--- Problem to solve ---
For each line of the material, write out an exact copy.

--- Data supplied ---

- Opening Delimiter -

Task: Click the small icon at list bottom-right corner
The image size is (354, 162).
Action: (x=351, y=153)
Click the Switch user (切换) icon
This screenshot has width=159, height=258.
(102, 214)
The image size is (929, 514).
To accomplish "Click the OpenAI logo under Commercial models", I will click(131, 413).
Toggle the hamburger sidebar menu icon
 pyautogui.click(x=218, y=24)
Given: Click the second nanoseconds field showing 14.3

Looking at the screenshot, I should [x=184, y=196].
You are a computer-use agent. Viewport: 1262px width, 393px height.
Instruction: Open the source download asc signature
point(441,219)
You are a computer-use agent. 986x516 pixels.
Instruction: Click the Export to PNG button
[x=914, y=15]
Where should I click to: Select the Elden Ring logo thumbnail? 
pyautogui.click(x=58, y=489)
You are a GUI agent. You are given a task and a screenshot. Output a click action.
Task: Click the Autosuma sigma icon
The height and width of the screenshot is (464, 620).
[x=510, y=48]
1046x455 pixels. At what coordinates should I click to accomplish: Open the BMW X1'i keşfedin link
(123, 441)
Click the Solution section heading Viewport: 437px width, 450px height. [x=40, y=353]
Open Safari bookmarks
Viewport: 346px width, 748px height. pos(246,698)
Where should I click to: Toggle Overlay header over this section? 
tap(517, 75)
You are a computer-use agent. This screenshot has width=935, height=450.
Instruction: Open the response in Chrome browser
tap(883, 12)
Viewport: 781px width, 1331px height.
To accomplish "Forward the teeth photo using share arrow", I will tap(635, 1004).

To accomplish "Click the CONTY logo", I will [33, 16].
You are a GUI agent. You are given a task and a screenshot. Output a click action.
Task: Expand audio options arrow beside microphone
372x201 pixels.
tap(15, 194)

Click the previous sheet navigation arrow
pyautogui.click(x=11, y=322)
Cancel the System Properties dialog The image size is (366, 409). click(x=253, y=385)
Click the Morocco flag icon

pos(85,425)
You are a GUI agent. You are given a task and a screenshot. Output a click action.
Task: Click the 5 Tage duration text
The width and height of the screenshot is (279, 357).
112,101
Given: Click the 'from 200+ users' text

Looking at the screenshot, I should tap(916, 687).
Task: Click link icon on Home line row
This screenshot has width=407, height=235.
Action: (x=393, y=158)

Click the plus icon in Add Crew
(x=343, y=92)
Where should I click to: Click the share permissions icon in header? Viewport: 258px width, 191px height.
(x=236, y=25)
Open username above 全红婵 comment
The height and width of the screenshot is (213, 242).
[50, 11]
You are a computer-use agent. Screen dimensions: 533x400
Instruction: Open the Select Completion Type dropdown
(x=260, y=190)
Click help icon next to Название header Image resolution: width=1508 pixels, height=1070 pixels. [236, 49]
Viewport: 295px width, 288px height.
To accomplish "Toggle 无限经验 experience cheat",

- Closing Delimiter -

--- Solution for this task ---
Task: Click the small icon at list bottom-right corner
The image size is (354, 162).
Action: (x=351, y=153)
Click the Switch user (切换) icon
This screenshot has width=159, height=258.
(102, 214)
The image size is (929, 514).
To accomplish "Click the OpenAI logo under Commercial models", I will click(131, 413).
Toggle the hamburger sidebar menu icon
 pyautogui.click(x=218, y=24)
Given: Click the second nanoseconds field showing 14.3

Looking at the screenshot, I should [x=184, y=196].
You are a computer-use agent. Viewport: 1262px width, 393px height.
Instruction: Open the source download asc signature
point(441,219)
You are a computer-use agent. 986x516 pixels.
Instruction: Click the Export to PNG button
[x=914, y=15]
Where should I click to: Select the Elden Ring logo thumbnail? 
pyautogui.click(x=58, y=489)
You are a GUI agent. You are given a task and a screenshot. Output a click action.
Task: Click the Autosuma sigma icon
The height and width of the screenshot is (464, 620).
[x=510, y=48]
1046x455 pixels. At what coordinates should I click to accomplish: Open the BMW X1'i keşfedin link
(123, 441)
Click the Solution section heading Viewport: 437px width, 450px height. [x=40, y=353]
Open Safari bookmarks
Viewport: 346px width, 748px height. pos(246,698)
Where should I click to: Toggle Overlay header over this section? 
tap(517, 75)
You are a computer-use agent. This screenshot has width=935, height=450.
Instruction: Open the response in Chrome browser
tap(883, 12)
Viewport: 781px width, 1331px height.
To accomplish "Forward the teeth photo using share arrow", I will tap(635, 1004).

To accomplish "Click the CONTY logo", I will [33, 16].
You are a GUI agent. You are given a task and a screenshot. Output a click action.
Task: Expand audio options arrow beside microphone
372x201 pixels.
tap(15, 194)

Click the previous sheet navigation arrow
pyautogui.click(x=11, y=322)
Cancel the System Properties dialog The image size is (366, 409). click(x=253, y=385)
Click the Morocco flag icon

pos(85,425)
You are a GUI agent. You are given a task and a screenshot. Output a click action.
Task: Click the 5 Tage duration text
The width and height of the screenshot is (279, 357).
112,101
Given: Click the 'from 200+ users' text

Looking at the screenshot, I should tap(916, 687).
Task: Click link icon on Home line row
This screenshot has width=407, height=235.
Action: (x=393, y=158)

Click the plus icon in Add Crew
(x=343, y=92)
Where should I click to: Click the share permissions icon in header? Viewport: 258px width, 191px height.
(x=236, y=25)
Open username above 全红婵 comment
The height and width of the screenshot is (213, 242).
[50, 11]
You are a computer-use agent. Screen dimensions: 533x400
Instruction: Open the Select Completion Type dropdown
(x=260, y=190)
Click help icon next to Название header Image resolution: width=1508 pixels, height=1070 pixels. [236, 49]
Viewport: 295px width, 288px height.
To accomplish "Toggle 无限经验 experience cheat",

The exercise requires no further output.